-- TASK INPUT --
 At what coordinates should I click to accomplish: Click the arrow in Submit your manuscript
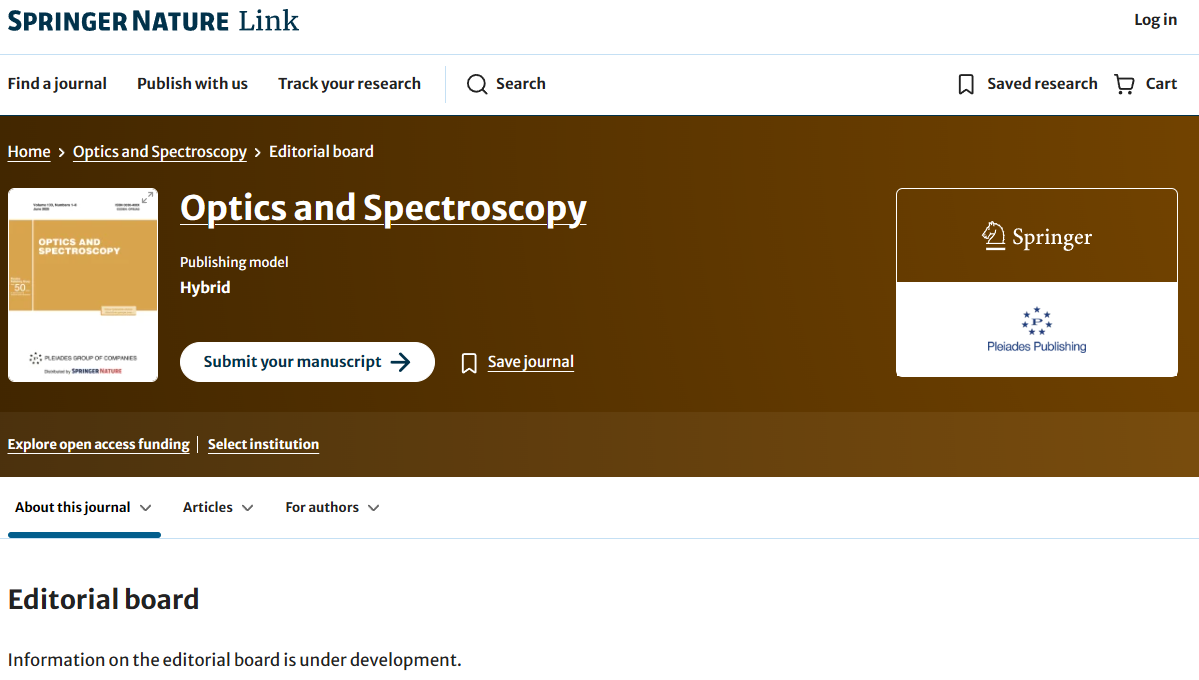pos(400,362)
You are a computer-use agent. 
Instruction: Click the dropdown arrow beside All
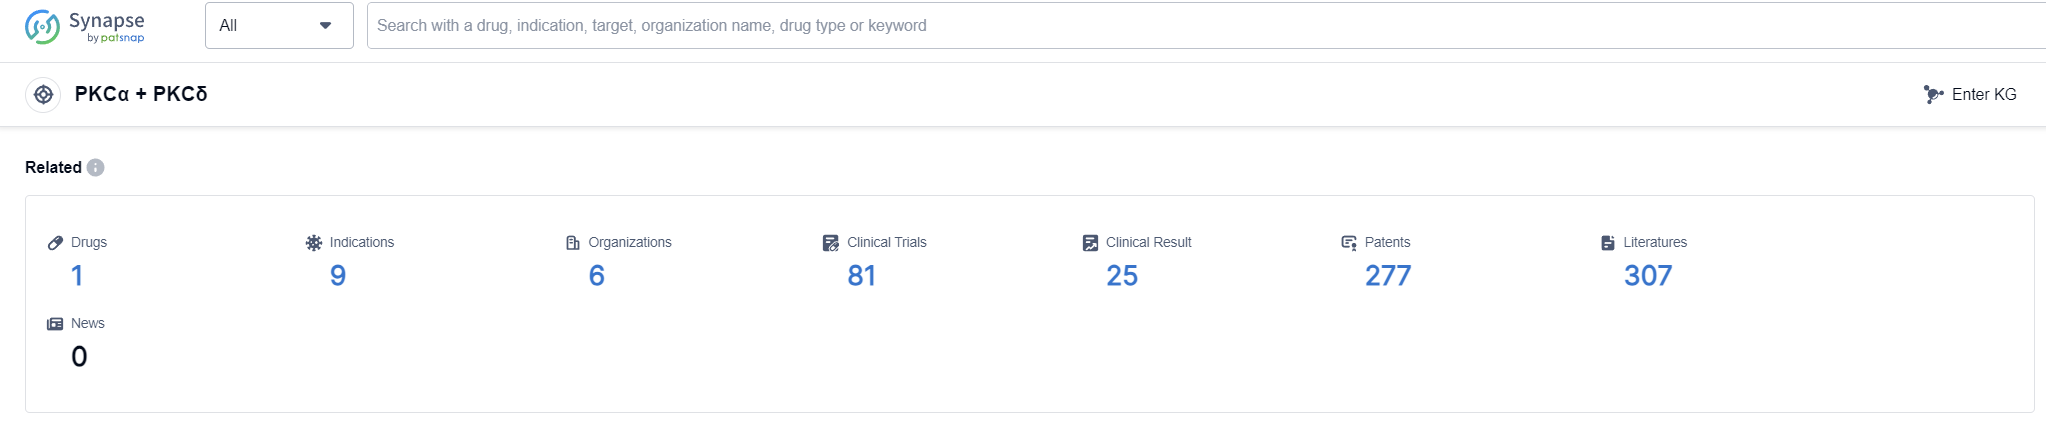325,26
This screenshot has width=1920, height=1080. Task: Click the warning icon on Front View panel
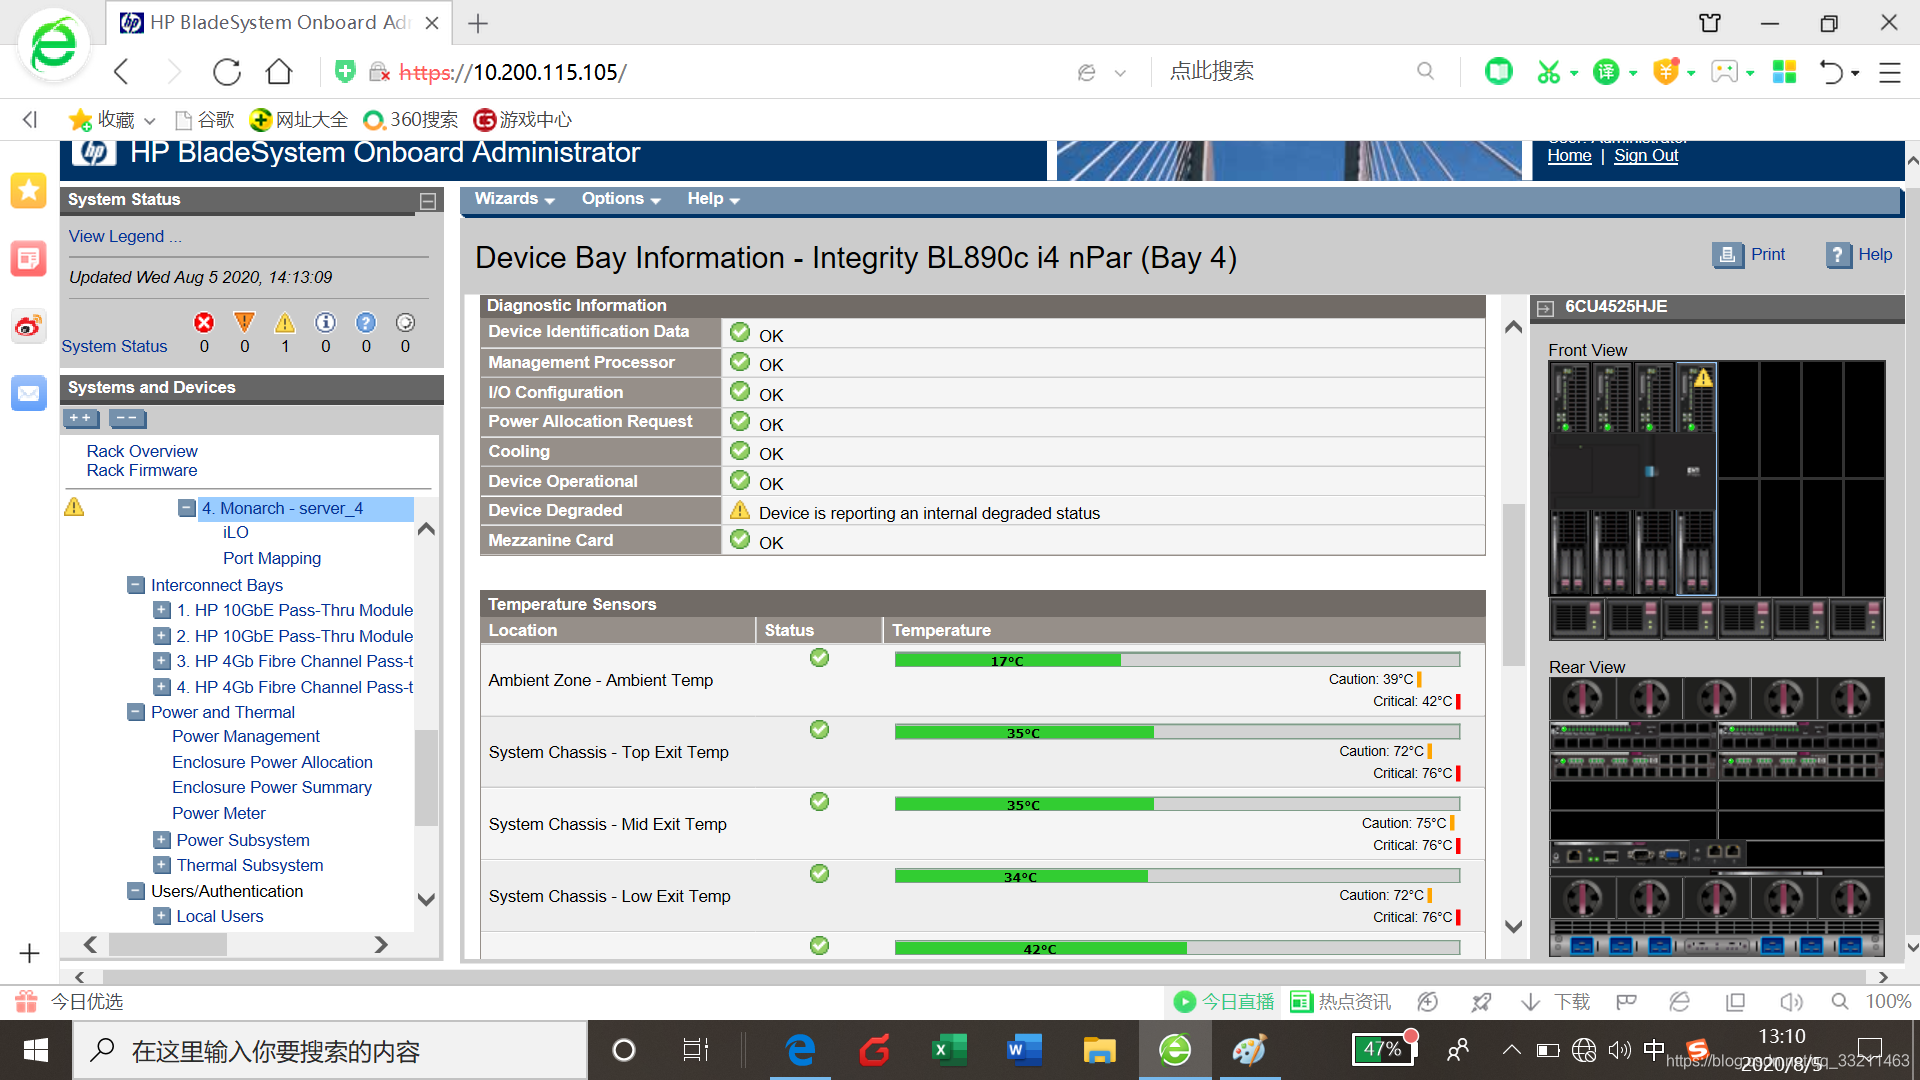(1700, 378)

-- YOUR OBJECTIVE --
Repeat, exactly and in full, every entry in the data, but not the pictures.

-- ANSWER SECTION --
 At what coordinates should I click to accomplish: Click the arrow in Submit your manuscript
pos(400,362)
You are a computer-use agent. 
Instruction: Click the dropdown arrow beside All
325,26
This screenshot has width=1920, height=1080. Task: Click the warning icon on Front View panel
(1700, 378)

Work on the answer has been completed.